[jmm-dev] jdk9 APIs [Fences specifically]

Thu Aug 13 21:04:48 UTC 2015

On Thu, Aug 13, 2015 at 5:19 AM, Doug Lea <dl at cs.oswego.edu> wrote:
>
> On 08/12/2015 06:33 PM, Hans Boehm wrote:
>>
>>
>> Let me argue once more against LoadLoad, and at least dampen the
>> enthusiasm for StoreStore.
>
>
> Thanks for the critiques! (Even though I remain unconvinced.)
>
> I should have noted that ARM mappings are only part of the motivation
> for loadLoadFence and storeStoreFence.  Another is protection against
> loop "optimizations" that are highly non-optimal.  This is not
> strictly a compiler issue, but easier to illustrate as one.  Suppose
> for example you have a method that writes several variables, along
> with reader methods that can handle all ordering races among the
> writes. But you still want to ensure that the variables are actually
> written if the method is called in a loop. A trailing
> storeStoreFence() seems to be the cheapest and conceptually most
> appropriate way to reduce communication latency.  (In other words, it
> is "correct" but undesirable for method c() here to only use the
> final (x, y) values.)  Symmetrical arguments apply to using
> leading loadLoadFences on the complementary reader methods
> (that is otherwise similar to RCU-like constructions).
>
> class C {
>    int x = 0, y = 0; // relaxed
>
>    void p() {      // called in producer thread
>       for (int i = 0; i < 1000000; ++i)
>         writes(heavyPureComputation(i));
>    }
>
>    void c() {      // called in consumer thread
>      for (;;) {
>        if (occasionally)
>          reads();
>        // ...
>     }
>
>    void writes(int k) {
>       x = k;
>       y = k + 17;
>       storeStoreFence(); // please actually store x and y if in a loop
>    }
>
>    void reads() {
>      loadLoadFence();   // please actually load x and y if in a loop
>      if (y == x + 17)
>        something();
>    }
> }
>
> This is not a hypothetical example. It's abstracted from cases I've
> encountered. Like the RCU-like examples mentioned yesterday, these effects
> arise only when you are writing racy performance-critical code.  But
> that's what low-level concurrent algorithm and data structure
> designers do!
No disagreement about the existence of this problem.  There was a recent
long
discussion of this on a C++ mailing list.  There is not yet agreement there
about the correct solution.  But we didn't have any advocates for this
approach.

I think this is fundamentally a completely different problem that has
nothing
to do with restricting order to either only loads or only stores.  You are
trying to instead dissuade the compiler from drastic code movement in
certain
cases.

I don't think a fence-based approach works.  Deferring all the stores to
the end of
the loop fundamentally remains correct, even with the StoreStore fence,
since it's consistent with the producer just running very fast for a while.
The constraint you're trying to enforce has nothing
to do with ordering.

Aside from not working correctly, you end up slowing down ARM code in ways
that are entirely unnecessary, by inserting "dmb ishld" or "dmb ishst"
fences
everywhere.  (How expensive they are varies.  On a number of implementations
they basically seem to be full fences.)

My personal favorite solution to this problem is to add an annotation for
fields that are used as relaxed atomics, and to agree that high quality
compilers
should basically leave those alone.  Optimizing those using conventional
rules
for sequential performance may lead to disastrous performance for the whole
multithreaded system.  If you don't understand it, leave it alone.

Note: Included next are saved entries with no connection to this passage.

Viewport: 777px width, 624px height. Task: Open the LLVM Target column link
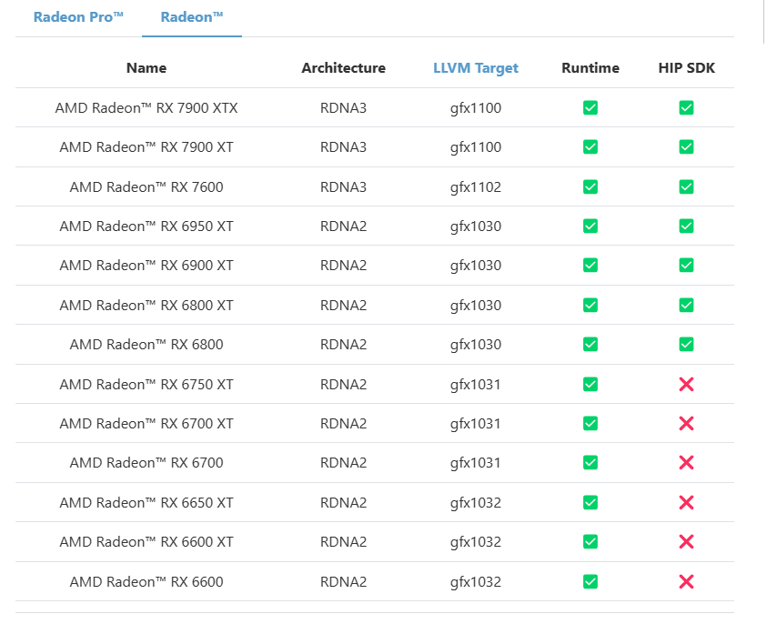[x=476, y=68]
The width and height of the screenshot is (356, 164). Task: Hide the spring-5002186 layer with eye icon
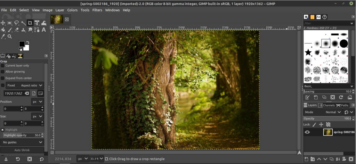(x=307, y=132)
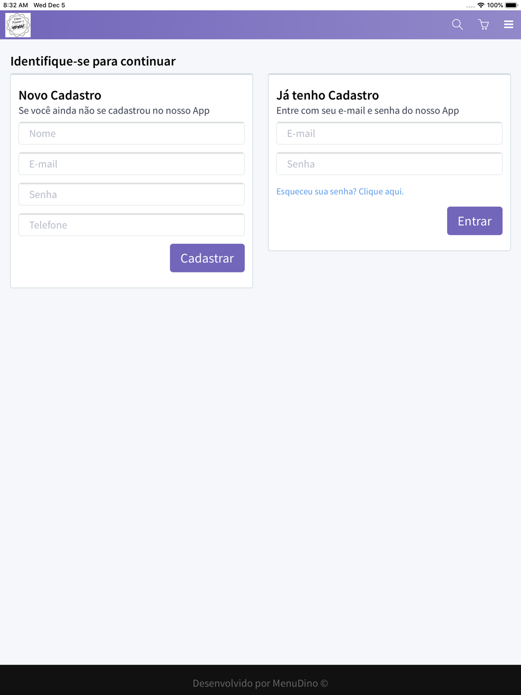Click the Entrar button
The width and height of the screenshot is (521, 695).
pos(475,221)
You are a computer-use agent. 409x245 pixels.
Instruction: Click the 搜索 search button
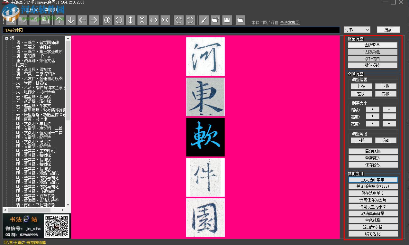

Peter Dimov pointed out that there are cases, e.g. consecutive C++
reference count updates, where you probably do want the compiler to
aggressively optimize in spite of concurrent access.  You may need a second
annotation for those.

>
> Back to ..
>
>>
>> I know of no hardware instructions, except on SPARC, that correspond
>> to a LoadLoad fence.  And my impression is that it's not very useful on
>> SPARC.  The ARM DMB xLD fence instruction, if I understand correctly,
>> is essentially a C++ acquire fence.
>
>
> But I think that pseudo-fences (load; compare to self; ...) need not be?
Those are fundamentally LoadStore fences.  On Power you can also turn
them into a LoadLoad fence by adding an isync.  I think the ARM situation
is essentially identical.

>
>>
>> However, I think it difficult to specify correctly outside of that
specific
>> essentially final-field-initialization scenario.
>
>
> It doesn't seem hard at all to specify in isolation.
> The interactions with base ordering rules can be non-obvious though.
> (Especially since, in the absence of a revised base model,
> those rules might as well say that anything goes.)
> So, like any fence method, it should be used when nothing
> simpler applies. And surely not in:
>
>
>>
>> x++; // Increment zero initialized field
>> storeStoreFence();
>> x_init = true;
My problem is that this looks a lot like a constructor fence, or maybe the
writer side of a seqlock, which are the only use cases I know of for
StoreStore
fences.

And the harder I think about constructor fences, the more nervous I get
about using StoreStore fences there without fully understanding the
transitivity issues.

Hans

>
>
> -Doug
>